Information shown:
◇ ◇ ◇ ◇ ◇ ◇ ◇

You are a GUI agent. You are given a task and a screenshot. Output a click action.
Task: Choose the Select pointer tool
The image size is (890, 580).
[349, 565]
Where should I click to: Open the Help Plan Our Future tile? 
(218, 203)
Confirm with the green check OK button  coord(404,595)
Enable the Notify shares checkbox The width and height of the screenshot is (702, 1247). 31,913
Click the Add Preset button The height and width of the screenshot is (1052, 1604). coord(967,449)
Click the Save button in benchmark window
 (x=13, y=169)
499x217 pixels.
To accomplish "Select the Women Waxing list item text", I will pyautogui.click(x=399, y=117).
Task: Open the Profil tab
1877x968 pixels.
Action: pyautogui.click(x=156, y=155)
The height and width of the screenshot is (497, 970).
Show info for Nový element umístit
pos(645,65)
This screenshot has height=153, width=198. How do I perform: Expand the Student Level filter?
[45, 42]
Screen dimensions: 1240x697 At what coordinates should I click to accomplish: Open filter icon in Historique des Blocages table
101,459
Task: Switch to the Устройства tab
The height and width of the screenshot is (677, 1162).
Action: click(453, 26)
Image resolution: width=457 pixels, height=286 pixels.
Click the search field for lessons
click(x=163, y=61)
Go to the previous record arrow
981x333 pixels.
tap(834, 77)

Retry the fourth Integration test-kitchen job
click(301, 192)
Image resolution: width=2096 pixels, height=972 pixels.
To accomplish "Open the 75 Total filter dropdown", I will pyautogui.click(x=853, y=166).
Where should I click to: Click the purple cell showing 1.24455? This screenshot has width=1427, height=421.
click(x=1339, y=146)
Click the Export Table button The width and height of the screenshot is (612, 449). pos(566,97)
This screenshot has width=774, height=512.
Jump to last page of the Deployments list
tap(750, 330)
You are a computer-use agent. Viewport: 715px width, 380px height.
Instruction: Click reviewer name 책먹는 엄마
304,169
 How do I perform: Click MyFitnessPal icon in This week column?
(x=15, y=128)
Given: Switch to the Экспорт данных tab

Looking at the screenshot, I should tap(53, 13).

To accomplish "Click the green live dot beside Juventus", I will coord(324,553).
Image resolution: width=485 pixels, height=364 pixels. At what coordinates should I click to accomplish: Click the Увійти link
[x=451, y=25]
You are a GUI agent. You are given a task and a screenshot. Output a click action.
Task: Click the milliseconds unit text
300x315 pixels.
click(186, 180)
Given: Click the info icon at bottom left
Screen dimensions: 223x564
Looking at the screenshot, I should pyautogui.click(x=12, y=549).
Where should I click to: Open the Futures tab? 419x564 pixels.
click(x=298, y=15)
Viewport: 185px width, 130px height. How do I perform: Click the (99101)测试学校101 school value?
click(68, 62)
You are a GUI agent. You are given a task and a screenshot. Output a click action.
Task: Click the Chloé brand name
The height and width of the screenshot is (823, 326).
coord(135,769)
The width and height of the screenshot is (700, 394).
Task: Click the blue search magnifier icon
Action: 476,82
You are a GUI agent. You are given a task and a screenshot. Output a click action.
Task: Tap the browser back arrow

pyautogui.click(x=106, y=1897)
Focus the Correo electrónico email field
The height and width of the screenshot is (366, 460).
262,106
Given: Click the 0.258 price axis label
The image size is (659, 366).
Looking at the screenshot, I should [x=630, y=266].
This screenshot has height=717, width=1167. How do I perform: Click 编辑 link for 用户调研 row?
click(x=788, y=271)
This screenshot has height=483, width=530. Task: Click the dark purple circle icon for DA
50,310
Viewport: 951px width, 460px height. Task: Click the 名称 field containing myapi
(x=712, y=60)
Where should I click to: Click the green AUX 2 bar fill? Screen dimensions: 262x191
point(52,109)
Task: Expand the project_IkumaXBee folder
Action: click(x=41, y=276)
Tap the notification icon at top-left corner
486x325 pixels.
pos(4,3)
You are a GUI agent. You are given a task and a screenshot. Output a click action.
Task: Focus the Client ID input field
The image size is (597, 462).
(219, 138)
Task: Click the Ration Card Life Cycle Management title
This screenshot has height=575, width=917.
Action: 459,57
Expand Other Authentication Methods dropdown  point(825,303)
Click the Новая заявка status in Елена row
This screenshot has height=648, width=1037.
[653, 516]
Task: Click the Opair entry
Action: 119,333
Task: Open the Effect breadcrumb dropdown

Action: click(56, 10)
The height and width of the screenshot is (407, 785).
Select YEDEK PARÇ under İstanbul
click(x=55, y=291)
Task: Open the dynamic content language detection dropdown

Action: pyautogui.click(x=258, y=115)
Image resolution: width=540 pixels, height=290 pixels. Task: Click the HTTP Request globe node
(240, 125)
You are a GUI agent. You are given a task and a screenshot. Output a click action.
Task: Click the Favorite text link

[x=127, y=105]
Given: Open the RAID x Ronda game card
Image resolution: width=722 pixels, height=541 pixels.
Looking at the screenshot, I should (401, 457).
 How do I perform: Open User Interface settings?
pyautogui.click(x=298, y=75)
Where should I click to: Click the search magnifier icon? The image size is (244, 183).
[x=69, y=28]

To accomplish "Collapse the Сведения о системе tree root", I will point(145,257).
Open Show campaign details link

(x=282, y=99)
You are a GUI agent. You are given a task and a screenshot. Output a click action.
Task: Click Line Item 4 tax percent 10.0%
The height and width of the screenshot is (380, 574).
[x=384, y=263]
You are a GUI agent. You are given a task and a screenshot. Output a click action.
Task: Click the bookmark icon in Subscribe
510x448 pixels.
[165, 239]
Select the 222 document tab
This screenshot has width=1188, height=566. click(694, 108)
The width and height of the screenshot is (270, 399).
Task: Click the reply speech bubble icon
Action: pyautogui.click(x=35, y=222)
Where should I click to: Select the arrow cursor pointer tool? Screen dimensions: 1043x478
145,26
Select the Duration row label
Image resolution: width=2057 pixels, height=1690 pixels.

◇ ◇ ◇ ◇ ◇ ◇ ◇

What you will do:
Each entry shown above should be copied out exactly.

Finished task:
You are a GUI agent. You are given a task and a screenshot. Output a click action.
Task: Choose the Select pointer tool
The image size is (890, 580).
[349, 565]
Where should I click to: Open the Help Plan Our Future tile? 
(218, 203)
Confirm with the green check OK button  coord(404,595)
Enable the Notify shares checkbox The width and height of the screenshot is (702, 1247). 31,913
Click the Add Preset button The height and width of the screenshot is (1052, 1604). coord(967,449)
Click the Save button in benchmark window
 (x=13, y=169)
499x217 pixels.
To accomplish "Select the Women Waxing list item text", I will pyautogui.click(x=399, y=117).
Task: Open the Profil tab
1877x968 pixels.
Action: pyautogui.click(x=156, y=155)
The height and width of the screenshot is (497, 970).
Show info for Nový element umístit
pos(645,65)
This screenshot has height=153, width=198. How do I perform: Expand the Student Level filter?
[45, 42]
Screen dimensions: 1240x697 At what coordinates should I click to accomplish: Open filter icon in Historique des Blocages table
101,459
Task: Switch to the Устройства tab
The height and width of the screenshot is (677, 1162).
Action: click(453, 26)
Image resolution: width=457 pixels, height=286 pixels.
Click the search field for lessons
click(x=163, y=61)
Go to the previous record arrow
981x333 pixels.
tap(834, 77)

Retry the fourth Integration test-kitchen job
click(301, 192)
Image resolution: width=2096 pixels, height=972 pixels.
To accomplish "Open the 75 Total filter dropdown", I will pyautogui.click(x=853, y=166).
Where should I click to: Click the purple cell showing 1.24455? This screenshot has width=1427, height=421.
click(x=1339, y=146)
Click the Export Table button The width and height of the screenshot is (612, 449). pos(566,97)
This screenshot has width=774, height=512.
Jump to last page of the Deployments list
tap(750, 330)
You are a computer-use agent. Viewport: 715px width, 380px height.
Instruction: Click reviewer name 책먹는 엄마
304,169
 How do I perform: Click MyFitnessPal icon in This week column?
(x=15, y=128)
Given: Switch to the Экспорт данных tab

Looking at the screenshot, I should tap(53, 13).

To accomplish "Click the green live dot beside Juventus", I will coord(324,553).
Image resolution: width=485 pixels, height=364 pixels. At what coordinates should I click to accomplish: Click the Увійти link
[x=451, y=25]
You are a GUI agent. You are given a task and a screenshot. Output a click action.
Task: Click the milliseconds unit text
300x315 pixels.
click(186, 180)
Given: Click the info icon at bottom left
Screen dimensions: 223x564
Looking at the screenshot, I should pyautogui.click(x=12, y=549).
Where should I click to: Open the Futures tab? 419x564 pixels.
click(x=298, y=15)
Viewport: 185px width, 130px height. How do I perform: Click the (99101)测试学校101 school value?
click(68, 62)
You are a GUI agent. You are given a task and a screenshot. Output a click action.
Task: Click the Chloé brand name
The height and width of the screenshot is (823, 326).
coord(135,769)
The width and height of the screenshot is (700, 394).
Task: Click the blue search magnifier icon
Action: 476,82
You are a GUI agent. You are given a task and a screenshot. Output a click action.
Task: Tap the browser back arrow

pyautogui.click(x=106, y=1897)
Focus the Correo electrónico email field
The height and width of the screenshot is (366, 460).
262,106
Given: Click the 0.258 price axis label
The image size is (659, 366).
Looking at the screenshot, I should [x=630, y=266].
This screenshot has height=717, width=1167. How do I perform: Click 编辑 link for 用户调研 row?
click(x=788, y=271)
This screenshot has height=483, width=530. Task: Click the dark purple circle icon for DA
50,310
Viewport: 951px width, 460px height. Task: Click the 名称 field containing myapi
(x=712, y=60)
Where should I click to: Click the green AUX 2 bar fill? Screen dimensions: 262x191
point(52,109)
Task: Expand the project_IkumaXBee folder
Action: click(x=41, y=276)
Tap the notification icon at top-left corner
486x325 pixels.
pos(4,3)
You are a GUI agent. You are given a task and a screenshot. Output a click action.
Task: Focus the Client ID input field
The image size is (597, 462).
(219, 138)
Task: Click the Ration Card Life Cycle Management title
This screenshot has height=575, width=917.
Action: 459,57
Expand Other Authentication Methods dropdown  point(825,303)
Click the Новая заявка status in Елена row
This screenshot has height=648, width=1037.
[653, 516]
Task: Click the Opair entry
Action: 119,333
Task: Open the Effect breadcrumb dropdown

Action: click(56, 10)
The height and width of the screenshot is (407, 785).
Select YEDEK PARÇ under İstanbul
click(x=55, y=291)
Task: Open the dynamic content language detection dropdown

Action: pyautogui.click(x=258, y=115)
Image resolution: width=540 pixels, height=290 pixels. Task: Click the HTTP Request globe node
(240, 125)
You are a GUI agent. You are given a task and a screenshot. Output a click action.
Task: Click the Favorite text link

[x=127, y=105]
Given: Open the RAID x Ronda game card
Image resolution: width=722 pixels, height=541 pixels.
Looking at the screenshot, I should (401, 457).
 How do I perform: Open User Interface settings?
pyautogui.click(x=298, y=75)
Where should I click to: Click the search magnifier icon? The image size is (244, 183).
[x=69, y=28]

To accomplish "Collapse the Сведения о системе tree root", I will point(145,257).
Open Show campaign details link

(x=282, y=99)
You are a GUI agent. You are given a task and a screenshot. Output a click action.
Task: Click Line Item 4 tax percent 10.0%
The height and width of the screenshot is (380, 574).
[x=384, y=263]
You are a GUI agent. You are given a task and a screenshot. Output a click action.
Task: Click the bookmark icon in Subscribe
510x448 pixels.
[165, 239]
Select the 222 document tab
This screenshot has width=1188, height=566. click(694, 108)
The width and height of the screenshot is (270, 399).
Task: Click the reply speech bubble icon
Action: pyautogui.click(x=35, y=222)
Where should I click to: Select the arrow cursor pointer tool? Screen dimensions: 1043x478
145,26
Select the Duration row label
Image resolution: width=2057 pixels, height=1690 pixels.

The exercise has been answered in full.